Note: You must have Permissions configured to allow you to change your own password. If your Permissions are not set to allow you to change your password, the Change Password menu option will be dimmed and unavailable. See “Users and Groups” and “Permissions Inheritance” for more information.
- Enter your current password, a new password in the Password box and re-type the new password in the Confirm password box. Click Ok.
Note: Password policies are defined by your DataStore®DSX administrator. See “Password Requirements” for information on setting up a password policy
Passwords which do not adhere to the configured password policy are invalid and will result in the following message being displayed
Create Groups, Roles and Users
Users can belong to Groups and Groups can belong to other Groups. For example, the Group Development can be set as a member of the Group Slough Office. In other words, the Group Slough Office is the Parent of the Group Development.

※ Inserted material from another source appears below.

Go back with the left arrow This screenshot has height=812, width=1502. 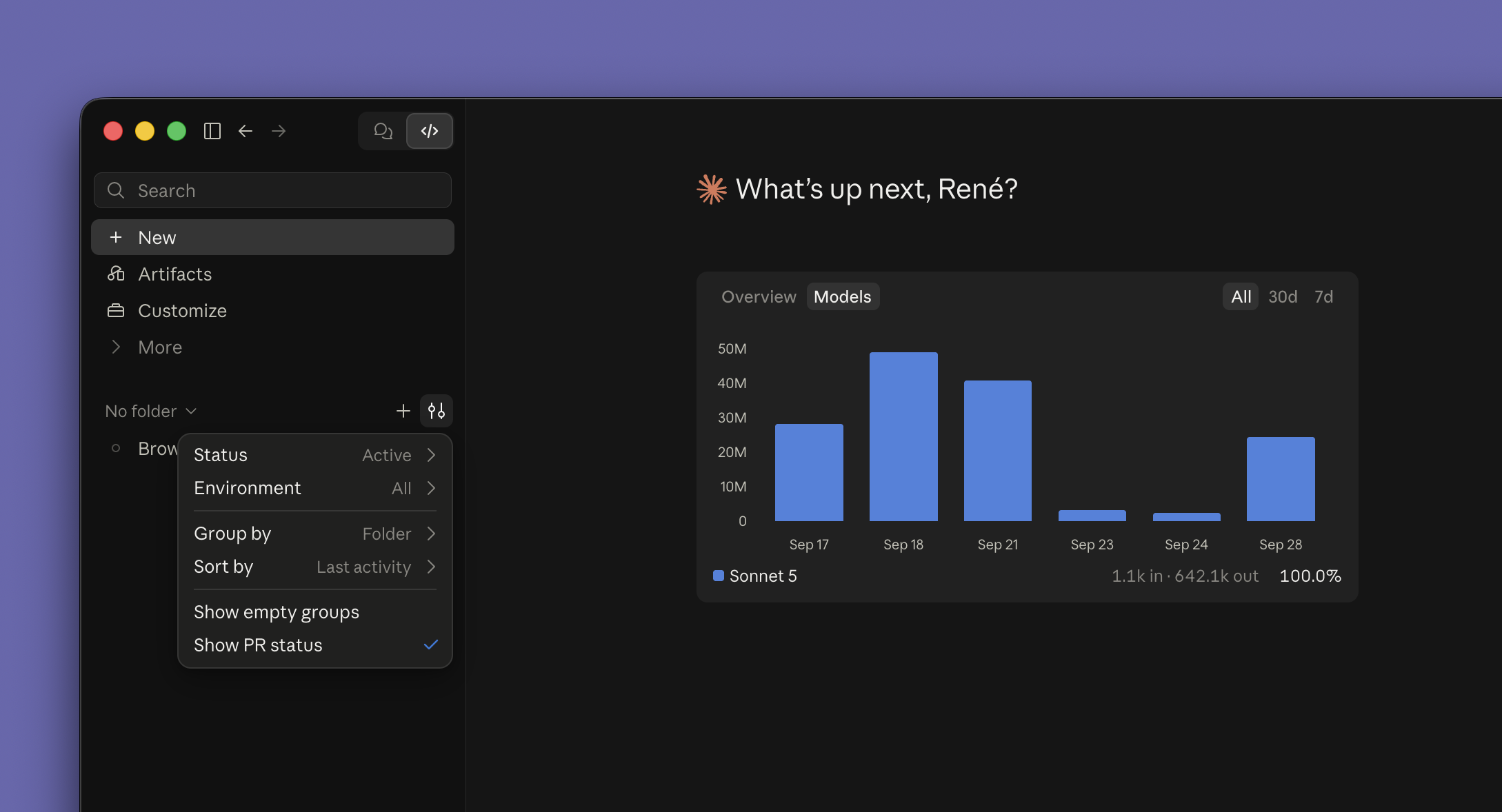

Users and Groups can be assigned a Role. For example, a Role can be created and named Administrator which is configured to Allow all privileges to members. There can be Users in several different Groups, each with the Role Administrator. Alternatively, there can be a Group which contains the Users who have all privileges and the Group can be a member of the Role Administrator.
Permissions Inheritance
Permissions inheritance refers to the settings of Allow, Deny or Not Set for Users, Roles and Groups.
Permissions for a particular User, Role or Group are tri-state:
- Allow: Gives the item permission to administer that area of functionality.
- Deny: Refuses the item permission to administer that area of functionality.
- Not Set: Allows the item to inherit their permissions from a Parent.
Calculating Permissions
The list of operations which can be Allowed or Denied for a User are described in:
Table 148, “Terminology: Group Permissions”
Table 150, “Terminology: Role Permissions”
Table 152, “Terminology: User Permissions”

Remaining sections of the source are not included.